Perhaps the most important concept to consider is this: the greatest thing that we can do for the world is simply to liberate our own minds. It's only when we find our true center, that we are really able to act in a selfless and empathic way. The late, wonderful, and ceremoniously disgraced Harvard professor of psychology, Ram Dass (formerly Richard Alpert, Ph.D.), said "I can do nothing for you but work on myself. You can do nothing for me but work on yourself." The more time goes by, the more I understand how deeply true this is. In order to do the purest good, we have to set our ego’s need to accomplish something to the side. The end result of this process is that burnout can often be sidestepped.
I've seen many people in the mental health field with an earnest zeal for helping others burn out going a million miles an hour in the wrong direction. I’ve done it myself. Invariably when this particular thing happens, it is because one’s own ego is in the driver's seat. Rather than continually ensuring that the welfare of others is put first, there is a focus on what our contribution is, if our performance was good enough, and what our behavior says about us. But it was never about us to begin with. By inserting ourselves where we don’t belong, we can take on unnecessary crap and burn out.
There is an internal freedom that comes with a simple focus on getting out of our own ego. This is the type of work we need to do on ourselves in service of others. Once we've found our core beyond ego, it doesn't steer us wrong. We also know that we personally don't have to do it all. It's not about our saving anyone or anything. It's about engaging in compassionate action to help alleviate suffering when presented with the opportunity, regardless of the outcome. It doesn’t matter if the outcome is winning, losing, life, nor death. We’re not trying to achieve anything beyond acting compassionately in the moment.

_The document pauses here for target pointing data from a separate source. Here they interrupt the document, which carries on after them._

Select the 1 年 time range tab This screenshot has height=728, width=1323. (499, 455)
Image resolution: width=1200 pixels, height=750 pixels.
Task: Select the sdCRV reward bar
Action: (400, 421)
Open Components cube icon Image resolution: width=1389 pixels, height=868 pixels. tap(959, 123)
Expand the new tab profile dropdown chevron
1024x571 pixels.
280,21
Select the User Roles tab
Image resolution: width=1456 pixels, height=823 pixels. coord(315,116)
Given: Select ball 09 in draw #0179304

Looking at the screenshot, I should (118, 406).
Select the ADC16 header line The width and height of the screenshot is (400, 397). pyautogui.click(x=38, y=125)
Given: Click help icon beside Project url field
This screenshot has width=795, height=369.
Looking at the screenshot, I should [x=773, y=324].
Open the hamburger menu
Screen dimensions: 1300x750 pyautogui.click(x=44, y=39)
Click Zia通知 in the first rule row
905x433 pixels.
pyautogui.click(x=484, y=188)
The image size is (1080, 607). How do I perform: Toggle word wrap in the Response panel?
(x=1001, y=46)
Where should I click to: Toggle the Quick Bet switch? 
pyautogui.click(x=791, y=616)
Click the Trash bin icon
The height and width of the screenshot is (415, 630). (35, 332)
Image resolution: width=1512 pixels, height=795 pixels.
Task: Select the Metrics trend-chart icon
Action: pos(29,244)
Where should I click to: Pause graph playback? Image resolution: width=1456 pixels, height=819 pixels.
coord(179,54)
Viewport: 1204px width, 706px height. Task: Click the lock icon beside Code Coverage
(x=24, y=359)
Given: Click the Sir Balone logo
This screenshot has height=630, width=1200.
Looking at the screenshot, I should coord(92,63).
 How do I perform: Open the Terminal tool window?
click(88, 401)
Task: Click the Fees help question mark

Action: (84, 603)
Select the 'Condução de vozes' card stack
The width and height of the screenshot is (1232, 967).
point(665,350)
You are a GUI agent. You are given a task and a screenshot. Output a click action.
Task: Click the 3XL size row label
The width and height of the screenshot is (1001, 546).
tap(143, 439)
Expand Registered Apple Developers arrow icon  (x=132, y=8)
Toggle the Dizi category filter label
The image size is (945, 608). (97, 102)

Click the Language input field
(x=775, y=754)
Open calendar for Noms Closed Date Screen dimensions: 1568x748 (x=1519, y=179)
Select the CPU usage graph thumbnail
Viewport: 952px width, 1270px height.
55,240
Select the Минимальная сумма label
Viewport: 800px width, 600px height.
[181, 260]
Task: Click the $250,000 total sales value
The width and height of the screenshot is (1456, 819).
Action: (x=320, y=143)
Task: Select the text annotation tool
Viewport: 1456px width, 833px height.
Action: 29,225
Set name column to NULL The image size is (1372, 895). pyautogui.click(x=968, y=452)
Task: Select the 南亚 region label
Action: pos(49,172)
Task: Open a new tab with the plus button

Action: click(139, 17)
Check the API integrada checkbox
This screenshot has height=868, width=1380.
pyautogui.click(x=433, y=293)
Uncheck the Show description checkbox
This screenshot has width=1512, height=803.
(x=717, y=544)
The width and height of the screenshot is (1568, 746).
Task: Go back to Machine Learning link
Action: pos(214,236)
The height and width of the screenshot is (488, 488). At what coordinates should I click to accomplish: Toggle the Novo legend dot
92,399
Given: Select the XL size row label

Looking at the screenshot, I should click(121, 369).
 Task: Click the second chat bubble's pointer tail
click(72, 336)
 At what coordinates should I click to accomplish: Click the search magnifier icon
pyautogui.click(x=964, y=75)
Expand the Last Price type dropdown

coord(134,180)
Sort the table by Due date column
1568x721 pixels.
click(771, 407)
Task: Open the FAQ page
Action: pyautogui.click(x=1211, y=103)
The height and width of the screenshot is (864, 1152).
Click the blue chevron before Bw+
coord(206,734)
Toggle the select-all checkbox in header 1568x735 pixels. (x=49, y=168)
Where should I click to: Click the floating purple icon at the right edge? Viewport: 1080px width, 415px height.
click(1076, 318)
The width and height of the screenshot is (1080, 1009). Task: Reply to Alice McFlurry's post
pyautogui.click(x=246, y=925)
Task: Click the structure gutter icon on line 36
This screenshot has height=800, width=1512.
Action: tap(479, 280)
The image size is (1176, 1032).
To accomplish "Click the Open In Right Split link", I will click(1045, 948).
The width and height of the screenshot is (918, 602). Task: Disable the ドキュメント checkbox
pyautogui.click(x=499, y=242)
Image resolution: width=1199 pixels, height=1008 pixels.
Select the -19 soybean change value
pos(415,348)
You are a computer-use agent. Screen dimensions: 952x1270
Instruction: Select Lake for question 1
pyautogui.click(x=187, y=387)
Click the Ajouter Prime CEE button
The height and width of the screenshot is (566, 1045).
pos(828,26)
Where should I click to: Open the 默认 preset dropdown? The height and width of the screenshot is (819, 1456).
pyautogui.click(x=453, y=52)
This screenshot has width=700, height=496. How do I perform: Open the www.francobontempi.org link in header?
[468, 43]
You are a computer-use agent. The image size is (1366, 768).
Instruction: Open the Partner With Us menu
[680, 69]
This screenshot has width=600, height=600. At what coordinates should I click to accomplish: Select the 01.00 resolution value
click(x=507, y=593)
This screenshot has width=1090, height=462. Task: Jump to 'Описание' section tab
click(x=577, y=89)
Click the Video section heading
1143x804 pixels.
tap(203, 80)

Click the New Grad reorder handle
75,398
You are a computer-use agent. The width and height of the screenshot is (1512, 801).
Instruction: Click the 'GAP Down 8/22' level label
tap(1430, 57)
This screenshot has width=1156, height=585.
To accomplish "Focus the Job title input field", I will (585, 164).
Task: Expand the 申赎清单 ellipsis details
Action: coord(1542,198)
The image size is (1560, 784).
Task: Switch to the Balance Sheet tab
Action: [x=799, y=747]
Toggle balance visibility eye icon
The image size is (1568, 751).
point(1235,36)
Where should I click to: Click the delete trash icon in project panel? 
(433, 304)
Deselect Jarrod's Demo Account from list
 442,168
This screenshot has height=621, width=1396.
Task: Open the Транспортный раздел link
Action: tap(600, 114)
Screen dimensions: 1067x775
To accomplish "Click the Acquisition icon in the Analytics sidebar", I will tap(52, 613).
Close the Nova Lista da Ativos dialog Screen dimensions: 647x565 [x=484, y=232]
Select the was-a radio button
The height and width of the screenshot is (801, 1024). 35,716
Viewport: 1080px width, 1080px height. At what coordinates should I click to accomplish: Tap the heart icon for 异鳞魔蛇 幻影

Consider the act of caring for a beloved ailing grandparent who is ready to die. You care for them not towards the end of having them live forever, but because you love them. Any frantic behavior to help keep them alive is in service of reducing your own anxiety, not in service of helping them. And doing this would only take away from your opportunity to really connect with them. You care for a dying loved one because it is an honor and a privilege. You do it without personal attachment to what can be achieved. That is it. That’s the goal. Foster that quality. Bring it to your work. Processing your own emotions and grief is done separately. Your grief has nothing to do with the loving care provided, save for the awareness that your time with them is fleeting and an opportunity to be treasured.
Acting compassionately in the moment is not only enough, it’s better than if we had acted with a focus on achievement or gain. A focus on outcome diminishes the act of service. If we allow ourselves to act in accordance with attachment to outcome, we let our fear contaminate the act of love. To me, it is love mingled with a compulsive desire to help that is rooted in fear, that is the surest way to burn out.
Work on yourself. Stop idealizing your own achievement. Step outside your ego. Focus on the pure act of giving love. That’s the trick.